Entries on finding words and elements:
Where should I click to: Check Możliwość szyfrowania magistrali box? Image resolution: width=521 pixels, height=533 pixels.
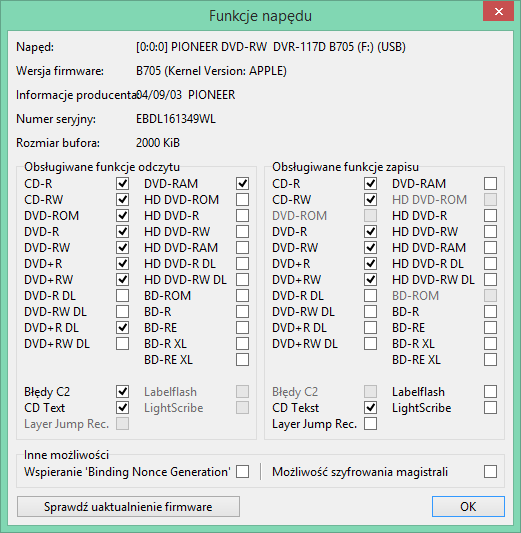[490, 471]
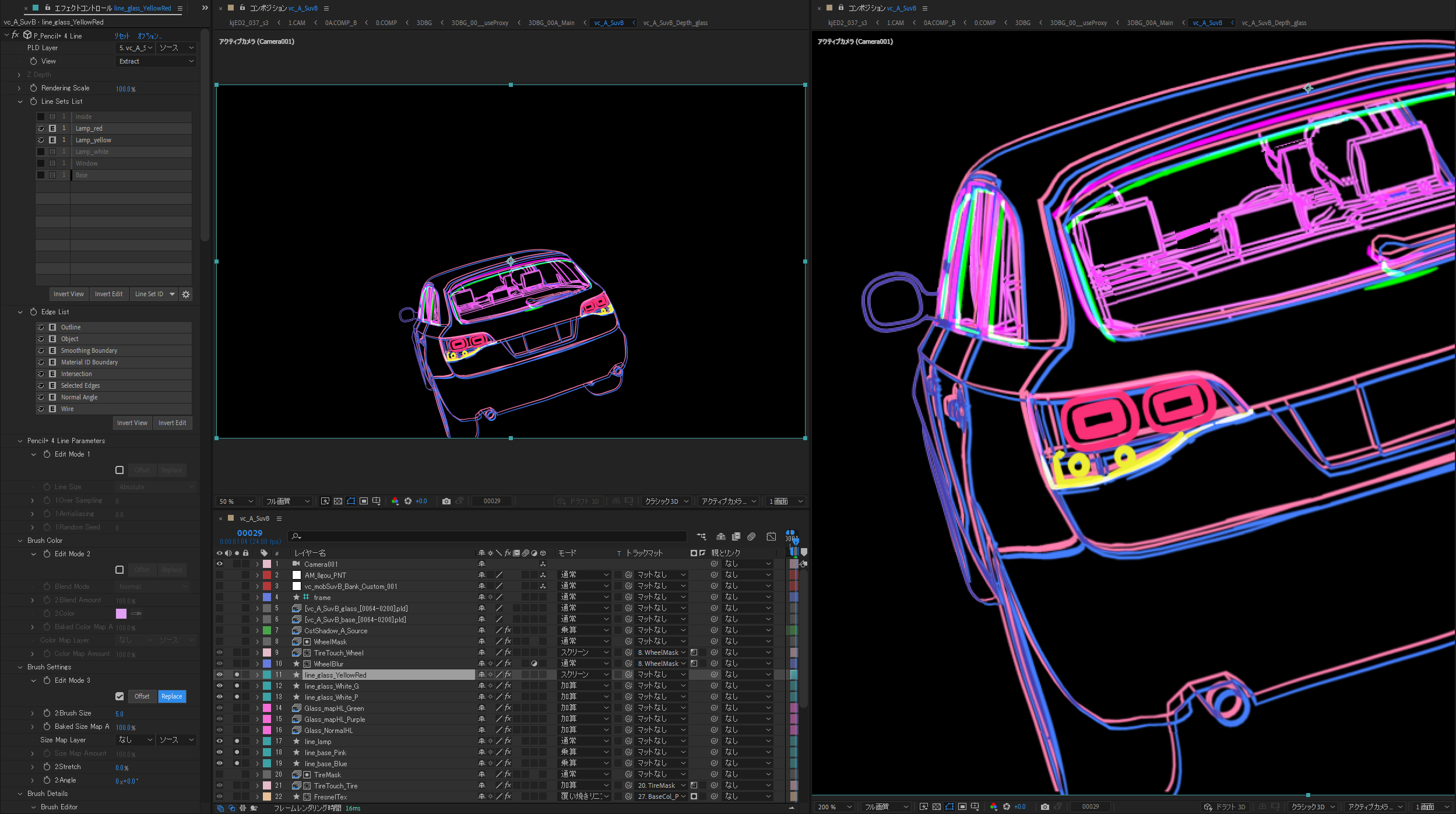Switch to the vc_A_SuvB_Depth_glass composition tab
The width and height of the screenshot is (1456, 814).
click(x=675, y=23)
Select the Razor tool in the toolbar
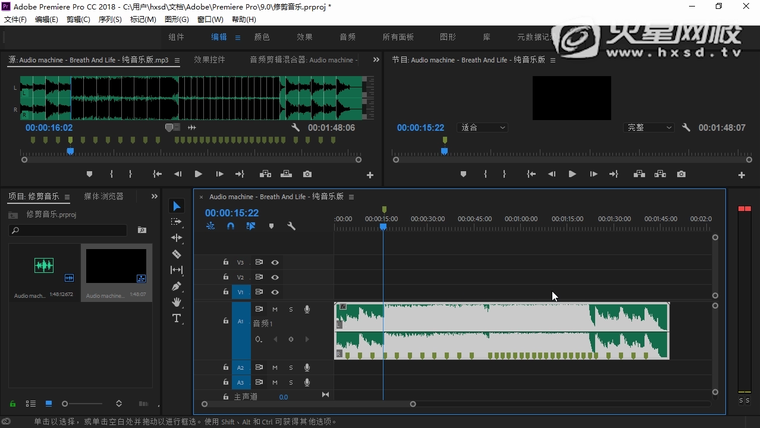Viewport: 760px width, 428px height. point(177,254)
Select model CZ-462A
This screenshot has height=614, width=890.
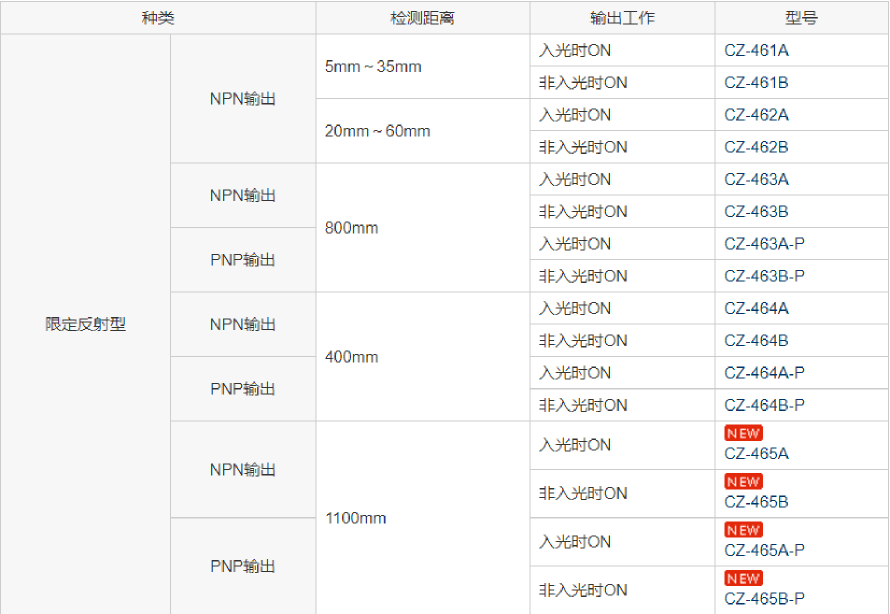point(756,115)
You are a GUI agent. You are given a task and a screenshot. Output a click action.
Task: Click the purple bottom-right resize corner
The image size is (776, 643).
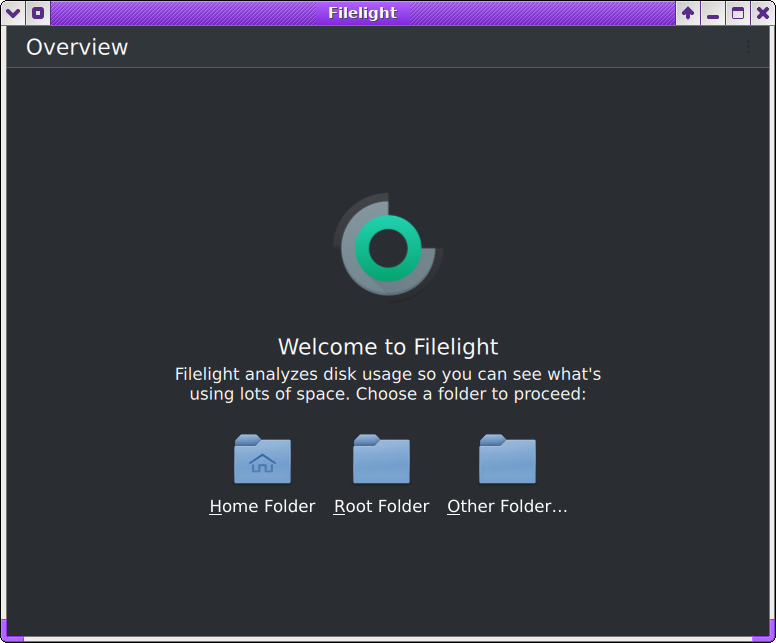[765, 632]
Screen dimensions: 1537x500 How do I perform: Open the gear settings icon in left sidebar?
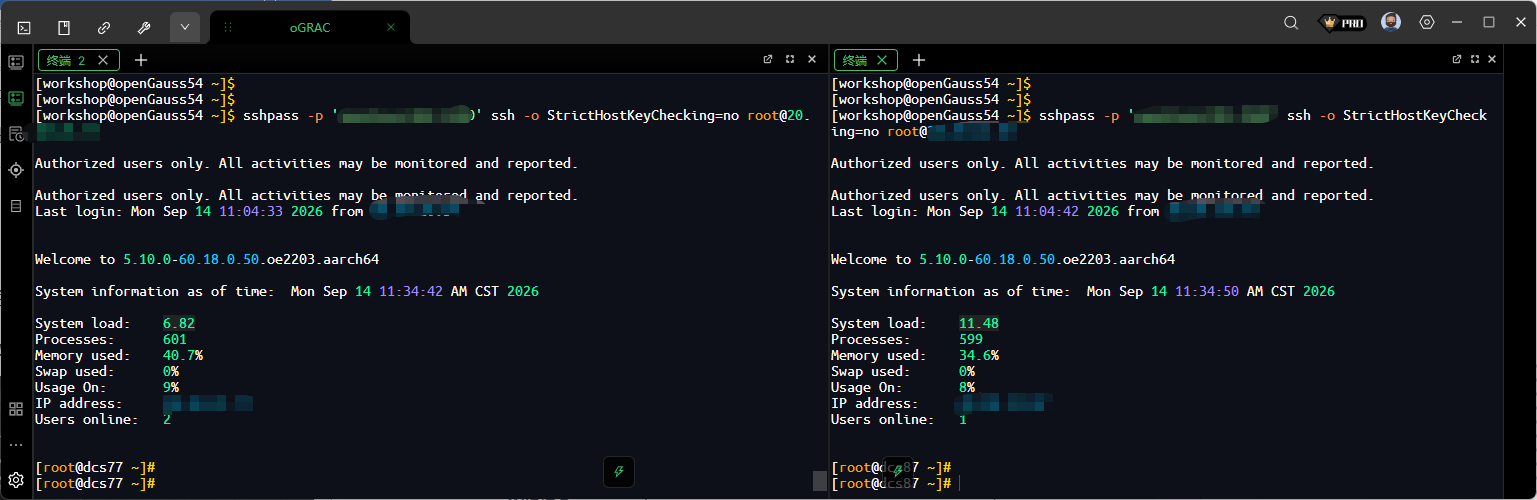coord(16,480)
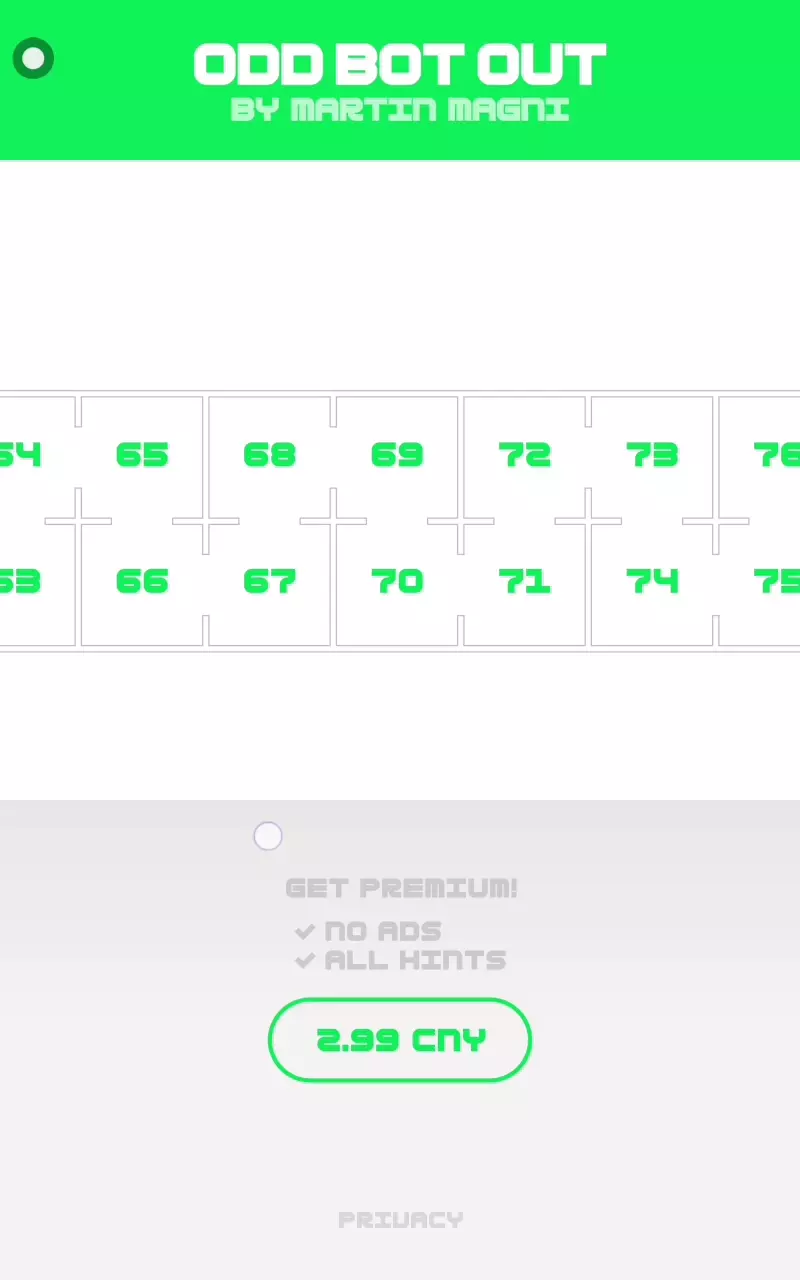Open the Privacy link
The image size is (800, 1280).
(x=400, y=1220)

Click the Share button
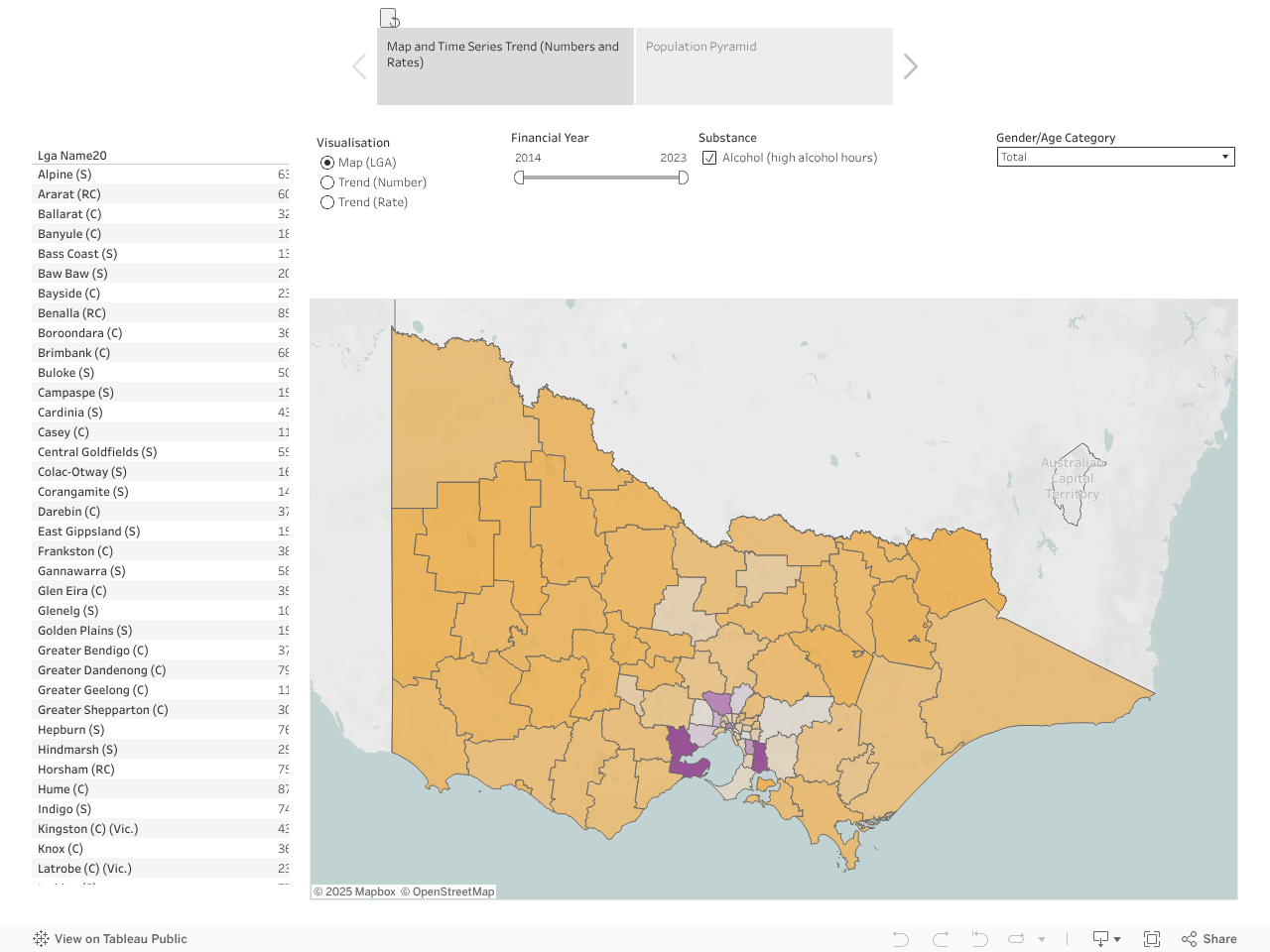click(x=1209, y=939)
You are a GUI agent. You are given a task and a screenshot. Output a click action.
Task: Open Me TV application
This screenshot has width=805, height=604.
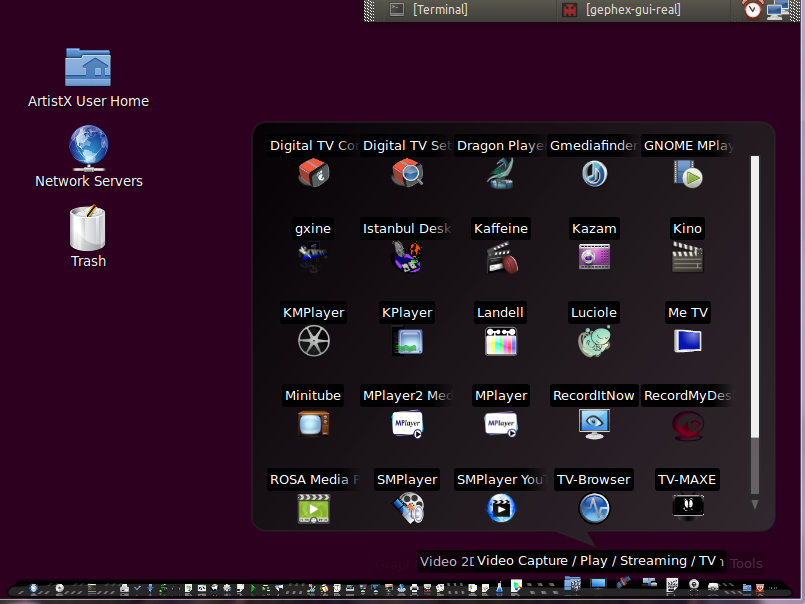coord(687,341)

◆ GIVEN REQUEST ◆
Reproduce every one of the items above word for word, leaving out the pictures.

◆ OUTPUT OF THE TASK ◆
Where should I click to: Check Możliwość szyfrowania magistrali box? Image resolution: width=521 pixels, height=533 pixels.
[490, 471]
Switch to the vc_A_SuvB_Depth_glass composition tab
The width and height of the screenshot is (1456, 814).
click(x=675, y=23)
Select the Razor tool in the toolbar
Viewport: 760px width, 428px height. point(177,254)
Select model CZ-462A
This screenshot has height=614, width=890.
point(756,115)
You are a GUI agent. You are given a task and a screenshot. Output a click action.
Task: Click the purple bottom-right resize corner
The image size is (776, 643).
[765, 632]
Screen dimensions: 1537x500 How do I perform: Open the gear settings icon in left sidebar?
coord(16,480)
Open the Privacy link
The image size is (800, 1280).
(x=400, y=1220)

Click the Share button
click(x=1209, y=939)
You are a GUI agent. You are given a task and a screenshot. Output a click action.
Task: Open Me TV application
This screenshot has width=805, height=604.
coord(687,341)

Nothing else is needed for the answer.